Tâche courte a:
Renvoie tel quel le passage de l'extrait sur le film « Nos années sauvages » qui s'ouvre sur les mots contenant « Dans le même » et se ferme sur « bancale et décevante. ».

Extrait du texte:
•••••

« Nos années sauvages » est le second film de Wong Kar-Wai, réalisé en 1990. Comme souvent, le réalisateur a une certaine idée du film avant de le réaliser, et modifie ses plans au fur et à mesure. Ayant prévu un diptyque, il coupera cependant son histoire au bout d’une heure et demi, reprenant quelques idées et personnages pour ses œuvres futures : « In the Mood for Love » et « 2046 ».


Nous sommes à Hong Kong. Un jeune homme attirant et oisif séduit des jolies femmes avec lesquelles il vit des aventures passionnées, mais brèves. Refusant strictement de s’engager, il se montre de plus en plus distant et détestable, et délaisse ses conquêtes qui finissent par le quitter. Il entretient une relation tendue, complexe et conflictuelle avec sa mère, tantôt protecteur, tantôt méprisant.


Dans le même quartier travaille un jeune policier, un rêveur qui patrouille les ruelles humides et solitaires d’Hong Kong, et dont l’ambition de se faire marin a été contrecarrée.


« Nos années sauvages » fait partie de ces films dont l’évocation, la description ou le synopsis sont plus séduisants que l’œuvre, qui, malgré son immense potentiel, se révèle finalement bancale et décevante.


Le film était pourtant extrêmement prometteur. Wong Kar-Wai crée déjà ici une atmosphère moite et mélancolique, situant son œuvre dans une nuit quasi-permanente, des décors aux couleurs froides, ternes, le tout baignant dans une pluie ininterrompue. Bien que la maîtrise absolue dont il fera preuve avec « In the Mood for Love » ne soit pas encore là, cette ambiance porte l’empreinte caractéristique du talent du réalisateur.


Dans cette atmosphère lourde et enfumée, propice aux amours et aux rêves brisés, évolue tout une galerie de personnages qui fument, s’aiment et se laissent vivre. Le film s’attèle à suivre en alternance les deux rôles masculins. Tout d’abord, Yuddy, interprété par un Leslie Cheung magnétique, séducteur indolent au physique mince, frêle, au curieux charme un peu androgyne, qui dissimule sous ses dehors placides, froids mêmes, tristesse et colère bouillonnante. Ensuite, Tide, le policier joué par Andy Lau, un homme généreux qui rêve de prendre la mer. Et il y a les femmes. La sublime Su Li-Zhen (Maggie Cheung), beauté sculpturale et distante qui conserve sa dignité et sa stature malgré l’abandon et les épreuves. Elle s’oppose en cela à la flamboyante Mimi, ensorcelante et langoureuse, totalement dépassée et animée par ses passions.


Le film explore la relation mère/fils sous différents aspects.


Dans un premier temps, Wong Kar-Wai met l’accent sur la vulnérabilité de l’enfant et le rôle protecteur de la mère – et les conséquences désastreuses de l’abandon. Ce serait la raison pour laquelle Yuddy est incapable de s’attacher aux femmes. Abandonné par sa génitrice, confié à l’adoption, il vit dans la souffrance et l’incompréhension de ce geste, son comportement constituant à la fois une sorte de revanche et un instinct d’auto-protection.

•••••

Support de travail:

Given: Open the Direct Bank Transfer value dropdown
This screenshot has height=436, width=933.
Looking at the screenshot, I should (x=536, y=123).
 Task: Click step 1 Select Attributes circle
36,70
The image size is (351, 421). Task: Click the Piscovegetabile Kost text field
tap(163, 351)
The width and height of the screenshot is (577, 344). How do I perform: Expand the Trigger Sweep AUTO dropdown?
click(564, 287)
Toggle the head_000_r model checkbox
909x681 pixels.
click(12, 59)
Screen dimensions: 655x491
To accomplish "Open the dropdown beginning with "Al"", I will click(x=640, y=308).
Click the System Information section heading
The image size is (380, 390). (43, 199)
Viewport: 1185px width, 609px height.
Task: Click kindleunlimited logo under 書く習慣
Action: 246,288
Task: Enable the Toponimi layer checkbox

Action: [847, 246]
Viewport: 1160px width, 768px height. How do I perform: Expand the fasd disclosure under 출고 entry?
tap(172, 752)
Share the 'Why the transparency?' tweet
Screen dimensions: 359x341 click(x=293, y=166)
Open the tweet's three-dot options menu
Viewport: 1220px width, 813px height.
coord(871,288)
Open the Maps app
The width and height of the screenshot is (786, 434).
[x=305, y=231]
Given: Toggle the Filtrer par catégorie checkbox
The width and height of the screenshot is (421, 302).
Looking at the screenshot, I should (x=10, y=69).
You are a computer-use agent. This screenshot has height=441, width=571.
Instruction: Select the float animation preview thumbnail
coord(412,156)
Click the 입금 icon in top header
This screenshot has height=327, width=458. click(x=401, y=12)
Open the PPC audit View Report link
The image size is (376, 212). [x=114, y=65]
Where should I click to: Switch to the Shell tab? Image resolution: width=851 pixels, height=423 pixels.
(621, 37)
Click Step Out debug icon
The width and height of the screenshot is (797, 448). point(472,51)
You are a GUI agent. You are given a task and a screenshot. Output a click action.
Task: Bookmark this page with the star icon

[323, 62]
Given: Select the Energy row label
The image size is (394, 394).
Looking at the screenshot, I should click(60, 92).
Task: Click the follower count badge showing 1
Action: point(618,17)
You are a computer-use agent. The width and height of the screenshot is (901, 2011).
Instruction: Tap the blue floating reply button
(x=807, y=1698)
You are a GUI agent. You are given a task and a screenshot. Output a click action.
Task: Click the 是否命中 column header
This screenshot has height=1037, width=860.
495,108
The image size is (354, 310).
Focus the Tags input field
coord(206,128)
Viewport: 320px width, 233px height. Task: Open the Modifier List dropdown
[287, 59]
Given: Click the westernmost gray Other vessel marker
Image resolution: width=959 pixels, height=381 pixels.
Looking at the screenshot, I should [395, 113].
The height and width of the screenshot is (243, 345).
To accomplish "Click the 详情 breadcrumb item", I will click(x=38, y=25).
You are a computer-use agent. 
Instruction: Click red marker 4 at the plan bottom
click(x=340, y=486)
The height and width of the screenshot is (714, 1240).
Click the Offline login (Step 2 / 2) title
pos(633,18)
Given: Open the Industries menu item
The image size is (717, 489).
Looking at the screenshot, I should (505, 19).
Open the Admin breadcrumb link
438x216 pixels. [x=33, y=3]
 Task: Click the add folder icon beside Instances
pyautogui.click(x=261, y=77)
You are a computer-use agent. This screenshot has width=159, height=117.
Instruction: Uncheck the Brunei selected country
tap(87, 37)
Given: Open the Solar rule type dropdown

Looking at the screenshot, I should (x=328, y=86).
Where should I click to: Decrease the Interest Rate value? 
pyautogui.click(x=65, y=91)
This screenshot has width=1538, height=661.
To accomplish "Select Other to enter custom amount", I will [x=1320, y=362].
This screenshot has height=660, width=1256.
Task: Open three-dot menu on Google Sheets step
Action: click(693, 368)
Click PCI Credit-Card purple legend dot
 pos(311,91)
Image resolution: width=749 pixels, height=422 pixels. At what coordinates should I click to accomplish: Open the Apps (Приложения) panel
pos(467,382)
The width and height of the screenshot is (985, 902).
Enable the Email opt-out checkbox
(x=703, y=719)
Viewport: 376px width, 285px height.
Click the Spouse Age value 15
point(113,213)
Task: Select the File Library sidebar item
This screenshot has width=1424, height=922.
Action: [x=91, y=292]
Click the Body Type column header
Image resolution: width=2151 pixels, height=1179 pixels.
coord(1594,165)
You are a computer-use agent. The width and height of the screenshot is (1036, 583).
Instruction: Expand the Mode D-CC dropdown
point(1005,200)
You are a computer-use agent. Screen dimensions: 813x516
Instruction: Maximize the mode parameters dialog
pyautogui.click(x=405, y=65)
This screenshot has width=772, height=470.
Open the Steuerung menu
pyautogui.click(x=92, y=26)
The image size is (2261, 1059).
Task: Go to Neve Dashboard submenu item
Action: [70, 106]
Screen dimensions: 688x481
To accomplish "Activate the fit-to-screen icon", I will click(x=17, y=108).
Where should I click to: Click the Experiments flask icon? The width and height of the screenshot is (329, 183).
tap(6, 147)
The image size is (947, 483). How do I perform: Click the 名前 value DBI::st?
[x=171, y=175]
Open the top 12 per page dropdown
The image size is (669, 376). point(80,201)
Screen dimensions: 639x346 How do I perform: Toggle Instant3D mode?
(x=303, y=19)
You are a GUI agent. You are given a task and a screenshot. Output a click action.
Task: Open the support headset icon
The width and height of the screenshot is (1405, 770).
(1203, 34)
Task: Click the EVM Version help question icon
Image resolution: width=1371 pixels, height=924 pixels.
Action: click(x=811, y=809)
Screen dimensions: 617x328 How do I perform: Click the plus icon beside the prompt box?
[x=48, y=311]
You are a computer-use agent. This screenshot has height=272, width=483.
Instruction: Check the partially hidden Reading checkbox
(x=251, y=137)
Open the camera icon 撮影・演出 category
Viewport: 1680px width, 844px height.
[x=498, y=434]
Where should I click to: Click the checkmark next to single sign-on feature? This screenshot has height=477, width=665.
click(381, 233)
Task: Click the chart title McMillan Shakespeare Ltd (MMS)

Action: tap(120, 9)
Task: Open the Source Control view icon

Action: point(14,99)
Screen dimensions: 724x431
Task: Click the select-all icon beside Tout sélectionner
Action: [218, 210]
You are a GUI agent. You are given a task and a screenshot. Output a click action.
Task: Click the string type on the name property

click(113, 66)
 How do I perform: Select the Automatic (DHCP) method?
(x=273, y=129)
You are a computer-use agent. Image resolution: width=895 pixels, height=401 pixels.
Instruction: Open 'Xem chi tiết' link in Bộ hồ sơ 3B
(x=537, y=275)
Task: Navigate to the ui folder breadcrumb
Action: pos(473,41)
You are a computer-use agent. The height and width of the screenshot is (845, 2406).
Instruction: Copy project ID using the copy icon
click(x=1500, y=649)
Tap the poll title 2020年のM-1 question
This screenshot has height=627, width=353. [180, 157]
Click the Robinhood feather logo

•••••

Tâche courte b:
Relève, en les recopiant, toutes les lignes de la liste ci-dessus où figure la chaîne « title ». La casse compte.

Réponse complète a:
Dans le même quartier travaille un jeune policier, un rêveur qui patrouille les ruelles humides et solitaires d’Hong Kong, et dont l’ambition de se faire marin a été contrecarrée.


« Nos années sauvages » fait partie de ces films dont l’évocation, la description ou le synopsis sont plus séduisants que l’œuvre, qui, malgré son immense potentiel, se révèle finalement bancale et décevante.

Réponse complète b:
Click the Offline login (Step 2 / 2) title
Task: Click the chart title McMillan Shakespeare Ltd (MMS)
Tap the poll title 2020年のM-1 question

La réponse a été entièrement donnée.